PROBLEM DESCRIPTION: Copy the following records line for line, reproducing every one of them without any change.

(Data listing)
*****
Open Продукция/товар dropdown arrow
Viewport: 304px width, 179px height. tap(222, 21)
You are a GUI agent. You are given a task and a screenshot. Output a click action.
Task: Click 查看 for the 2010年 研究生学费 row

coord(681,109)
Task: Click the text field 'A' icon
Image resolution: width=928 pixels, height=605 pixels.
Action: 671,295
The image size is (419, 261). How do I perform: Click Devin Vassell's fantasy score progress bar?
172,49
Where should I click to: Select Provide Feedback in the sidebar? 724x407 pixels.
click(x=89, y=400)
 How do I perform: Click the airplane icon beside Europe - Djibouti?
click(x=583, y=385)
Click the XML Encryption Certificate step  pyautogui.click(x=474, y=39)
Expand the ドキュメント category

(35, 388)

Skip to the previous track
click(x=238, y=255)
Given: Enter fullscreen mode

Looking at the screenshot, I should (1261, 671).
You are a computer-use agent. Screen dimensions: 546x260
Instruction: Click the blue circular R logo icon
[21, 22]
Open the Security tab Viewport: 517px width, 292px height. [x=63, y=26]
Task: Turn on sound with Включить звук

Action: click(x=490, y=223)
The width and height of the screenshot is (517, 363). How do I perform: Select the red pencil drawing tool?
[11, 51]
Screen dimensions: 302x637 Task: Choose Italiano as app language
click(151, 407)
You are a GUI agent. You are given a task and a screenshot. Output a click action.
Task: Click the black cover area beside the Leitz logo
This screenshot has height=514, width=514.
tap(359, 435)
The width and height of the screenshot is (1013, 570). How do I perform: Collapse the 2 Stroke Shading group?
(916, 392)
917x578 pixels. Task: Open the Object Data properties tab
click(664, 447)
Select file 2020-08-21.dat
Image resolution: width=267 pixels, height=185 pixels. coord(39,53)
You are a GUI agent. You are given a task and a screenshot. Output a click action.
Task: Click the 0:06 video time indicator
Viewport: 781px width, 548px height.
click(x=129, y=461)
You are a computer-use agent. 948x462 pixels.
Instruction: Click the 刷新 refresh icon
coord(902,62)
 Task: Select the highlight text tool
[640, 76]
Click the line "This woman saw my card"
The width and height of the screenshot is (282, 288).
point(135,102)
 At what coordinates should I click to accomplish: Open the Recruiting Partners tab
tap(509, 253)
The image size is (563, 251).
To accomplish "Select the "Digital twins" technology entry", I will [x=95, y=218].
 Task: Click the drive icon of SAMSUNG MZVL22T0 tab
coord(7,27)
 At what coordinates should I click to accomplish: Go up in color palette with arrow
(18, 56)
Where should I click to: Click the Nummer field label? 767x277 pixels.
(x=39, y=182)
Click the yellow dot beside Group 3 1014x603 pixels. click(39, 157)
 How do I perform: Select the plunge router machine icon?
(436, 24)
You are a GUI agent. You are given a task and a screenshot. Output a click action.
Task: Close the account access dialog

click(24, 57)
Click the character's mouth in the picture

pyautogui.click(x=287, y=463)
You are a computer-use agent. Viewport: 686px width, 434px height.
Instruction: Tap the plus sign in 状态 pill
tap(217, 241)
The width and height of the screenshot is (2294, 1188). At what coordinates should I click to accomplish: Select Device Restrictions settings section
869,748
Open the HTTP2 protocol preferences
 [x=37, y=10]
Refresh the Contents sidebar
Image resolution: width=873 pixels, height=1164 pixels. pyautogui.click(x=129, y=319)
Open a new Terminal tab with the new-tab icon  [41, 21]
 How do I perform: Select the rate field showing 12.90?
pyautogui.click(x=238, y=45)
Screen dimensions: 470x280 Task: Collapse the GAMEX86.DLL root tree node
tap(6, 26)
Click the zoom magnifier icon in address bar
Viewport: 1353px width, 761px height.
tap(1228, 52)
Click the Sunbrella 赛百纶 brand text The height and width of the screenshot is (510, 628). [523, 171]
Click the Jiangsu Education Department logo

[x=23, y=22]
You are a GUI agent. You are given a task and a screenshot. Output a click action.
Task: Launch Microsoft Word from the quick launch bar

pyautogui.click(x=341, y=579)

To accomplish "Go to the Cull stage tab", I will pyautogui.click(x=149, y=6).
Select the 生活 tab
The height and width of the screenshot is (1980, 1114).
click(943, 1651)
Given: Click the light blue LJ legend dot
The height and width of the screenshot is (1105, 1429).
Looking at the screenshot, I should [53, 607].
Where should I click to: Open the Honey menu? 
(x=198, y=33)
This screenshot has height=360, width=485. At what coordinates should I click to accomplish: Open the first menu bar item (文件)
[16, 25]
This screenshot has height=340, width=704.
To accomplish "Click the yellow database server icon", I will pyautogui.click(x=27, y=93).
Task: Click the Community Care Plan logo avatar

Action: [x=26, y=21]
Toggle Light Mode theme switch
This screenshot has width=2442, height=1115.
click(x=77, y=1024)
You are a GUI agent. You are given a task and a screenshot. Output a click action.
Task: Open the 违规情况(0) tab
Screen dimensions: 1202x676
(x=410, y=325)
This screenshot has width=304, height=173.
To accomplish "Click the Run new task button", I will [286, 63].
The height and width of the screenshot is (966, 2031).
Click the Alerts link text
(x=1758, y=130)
*****
OUTPUT FOR THIS TASK:
Open Продукция/товар dropdown arrow
Viewport: 304px width, 179px height. tap(222, 21)
You are a GUI agent. You are given a task and a screenshot. Output a click action.
Task: Click 查看 for the 2010年 研究生学费 row

coord(681,109)
Task: Click the text field 'A' icon
Image resolution: width=928 pixels, height=605 pixels.
Action: 671,295
The image size is (419, 261). How do I perform: Click Devin Vassell's fantasy score progress bar?
172,49
Where should I click to: Select Provide Feedback in the sidebar? 724x407 pixels.
click(x=89, y=400)
 How do I perform: Click the airplane icon beside Europe - Djibouti?
click(x=583, y=385)
Click the XML Encryption Certificate step  pyautogui.click(x=474, y=39)
Expand the ドキュメント category

(35, 388)

Skip to the previous track
click(x=238, y=255)
Given: Enter fullscreen mode

Looking at the screenshot, I should (1261, 671).
You are a computer-use agent. Screen dimensions: 546x260
Instruction: Click the blue circular R logo icon
[21, 22]
Open the Security tab Viewport: 517px width, 292px height. [x=63, y=26]
Task: Turn on sound with Включить звук

Action: click(x=490, y=223)
The width and height of the screenshot is (517, 363). How do I perform: Select the red pencil drawing tool?
[11, 51]
Screen dimensions: 302x637 Task: Choose Italiano as app language
click(151, 407)
You are a GUI agent. You are given a task and a screenshot. Output a click action.
Task: Click the black cover area beside the Leitz logo
This screenshot has height=514, width=514.
tap(359, 435)
The width and height of the screenshot is (1013, 570). How do I perform: Collapse the 2 Stroke Shading group?
(916, 392)
917x578 pixels. Task: Open the Object Data properties tab
click(664, 447)
Select file 2020-08-21.dat
Image resolution: width=267 pixels, height=185 pixels. coord(39,53)
You are a GUI agent. You are given a task and a screenshot. Output a click action.
Task: Click the 0:06 video time indicator
Viewport: 781px width, 548px height.
click(x=129, y=461)
You are a computer-use agent. 948x462 pixels.
Instruction: Click the 刷新 refresh icon
coord(902,62)
 Task: Select the highlight text tool
[640, 76]
Click the line "This woman saw my card"
The width and height of the screenshot is (282, 288).
point(135,102)
 At what coordinates should I click to accomplish: Open the Recruiting Partners tab
tap(509, 253)
The image size is (563, 251).
To accomplish "Select the "Digital twins" technology entry", I will [x=95, y=218].
 Task: Click the drive icon of SAMSUNG MZVL22T0 tab
coord(7,27)
 At what coordinates should I click to accomplish: Go up in color palette with arrow
(18, 56)
Where should I click to: Click the Nummer field label? 767x277 pixels.
(x=39, y=182)
Click the yellow dot beside Group 3 1014x603 pixels. click(39, 157)
 How do I perform: Select the plunge router machine icon?
(436, 24)
You are a GUI agent. You are given a task and a screenshot. Output a click action.
Task: Close the account access dialog

click(24, 57)
Click the character's mouth in the picture

pyautogui.click(x=287, y=463)
You are a computer-use agent. Viewport: 686px width, 434px height.
Instruction: Tap the plus sign in 状态 pill
tap(217, 241)
The width and height of the screenshot is (2294, 1188). At what coordinates should I click to accomplish: Select Device Restrictions settings section
869,748
Open the HTTP2 protocol preferences
 [x=37, y=10]
Refresh the Contents sidebar
Image resolution: width=873 pixels, height=1164 pixels. pyautogui.click(x=129, y=319)
Open a new Terminal tab with the new-tab icon  [41, 21]
 How do I perform: Select the rate field showing 12.90?
pyautogui.click(x=238, y=45)
Screen dimensions: 470x280 Task: Collapse the GAMEX86.DLL root tree node
tap(6, 26)
Click the zoom magnifier icon in address bar
Viewport: 1353px width, 761px height.
tap(1228, 52)
Click the Sunbrella 赛百纶 brand text The height and width of the screenshot is (510, 628). [523, 171]
Click the Jiangsu Education Department logo

[x=23, y=22]
You are a GUI agent. You are given a task and a screenshot. Output a click action.
Task: Launch Microsoft Word from the quick launch bar

pyautogui.click(x=341, y=579)

To accomplish "Go to the Cull stage tab", I will pyautogui.click(x=149, y=6).
Select the 生活 tab
The height and width of the screenshot is (1980, 1114).
click(943, 1651)
Given: Click the light blue LJ legend dot
The height and width of the screenshot is (1105, 1429).
Looking at the screenshot, I should [53, 607].
Where should I click to: Open the Honey menu? 
(x=198, y=33)
This screenshot has height=360, width=485. At what coordinates should I click to accomplish: Open the first menu bar item (文件)
[16, 25]
This screenshot has height=340, width=704.
To accomplish "Click the yellow database server icon", I will pyautogui.click(x=27, y=93).
Task: Click the Community Care Plan logo avatar

Action: [x=26, y=21]
Toggle Light Mode theme switch
This screenshot has width=2442, height=1115.
click(x=77, y=1024)
You are a GUI agent. You are given a task and a screenshot. Output a click action.
Task: Open the 违规情况(0) tab
Screen dimensions: 1202x676
(x=410, y=325)
This screenshot has width=304, height=173.
To accomplish "Click the Run new task button", I will [286, 63].
The height and width of the screenshot is (966, 2031).
Click the Alerts link text
(x=1758, y=130)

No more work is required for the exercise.